Unless you like those big company like facebook and google that they do apply trademark and patent toward their brandname. As long who taken the domain name that do have the keywords of their brand will be get sue and be taken . But ofcourse that only can do by big companies.

If you do not able to do so , then you only can apply all domain extension that necessaries.

As mentioned …I agree that big business would reg. .co and other domain extensions , If you have strong brand go for it … couldn’t hurt . Translate your brand to native language if possible also.

It depends on your business and whether you are trying to protect your brand from confusion or imitators/scammers.

For most sites then you will only really need the .com and the the regional domain for the countries in which you operate (.co.uk, .de, .ca, etc) as most people will find your site through either searching on Google/Bing/etc or by just typing the name into their browser’s address bar - which will normally try to go to the .com followed by other TLDs.

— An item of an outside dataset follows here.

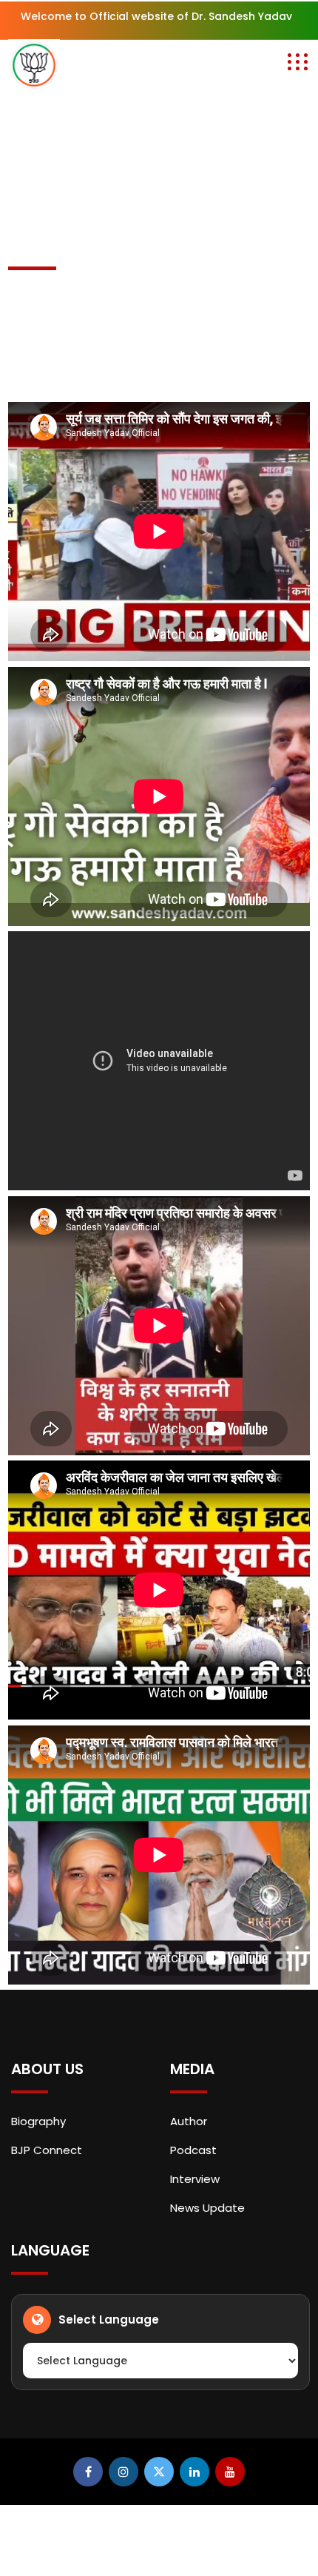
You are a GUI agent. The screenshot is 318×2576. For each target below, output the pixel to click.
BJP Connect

If your business is a brand that people will try and imitate and pass off as you - or a business with a large level of trust - such as a bank website - then it is important to buy variations that people could be tricked by. For example - if you ran BigBank.com, then as well as the country TLDs as above it would be important to also control BigBank.co and BigBank.cm as otherwise some less than savoury character could buy them and use them for phishing scamsas users would could confuse the domain with it being the real website. Similar problems would occur for other brands where counterfeiting is a problem, and other industries - banks are just a clear example.

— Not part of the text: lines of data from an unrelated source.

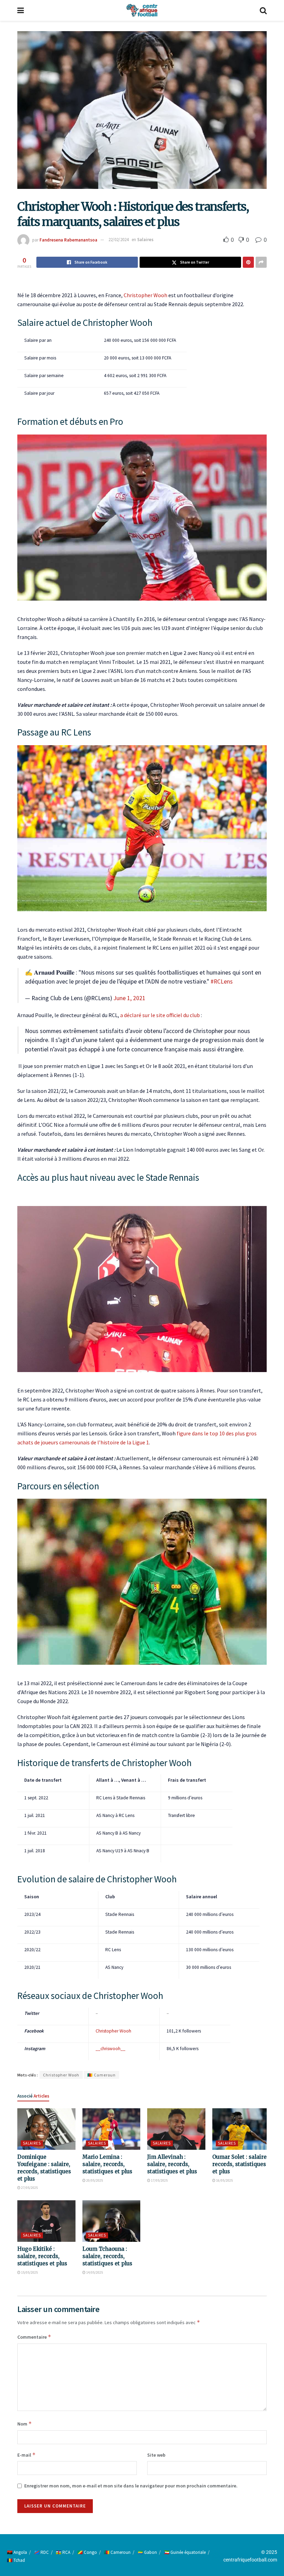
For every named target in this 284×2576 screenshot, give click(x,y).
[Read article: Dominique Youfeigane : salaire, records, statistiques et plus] (46, 2129)
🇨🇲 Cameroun (101, 2074)
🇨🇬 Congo (87, 2552)
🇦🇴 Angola (17, 2552)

As other users already mentioned, you don’t have to buy local domains unless your target audience is in those specific countries. Also, you don’t really have to buy all the available tlds just to protect your brand. At least I think that it’s not worth it. If someone wants to benefit from your popularity, they will find a way.

Sorry, I didn’t get any notifications for replies to this thread. But thanks for the thoughts.

I’ve decided to protect my business brand. I do it for my personal brand so I should for my business. Been learning a fair bit about branding lately. Fascinating topic.

Congrats on the decision. It is everyone’s own prerogative to protect their brands. You know what they say - better safe than sorry.

in my view “.com” is enough to build/protect the brand. If you’re a web related service/company based (had branches) in the multiple countries, then I’d suggest you to use that country TLD for example “.co.in / .in” for India.

in my view “.com” is enough to build/protect the brand.

@smileverse, I agree if it’s a personal blog or whatever.

For an internet tech/media business targeting businesses from all over the world (not specific countries but broadly speaking I could have clients from anywhere), it makes more sense to protect my brand with the most common gTLDs.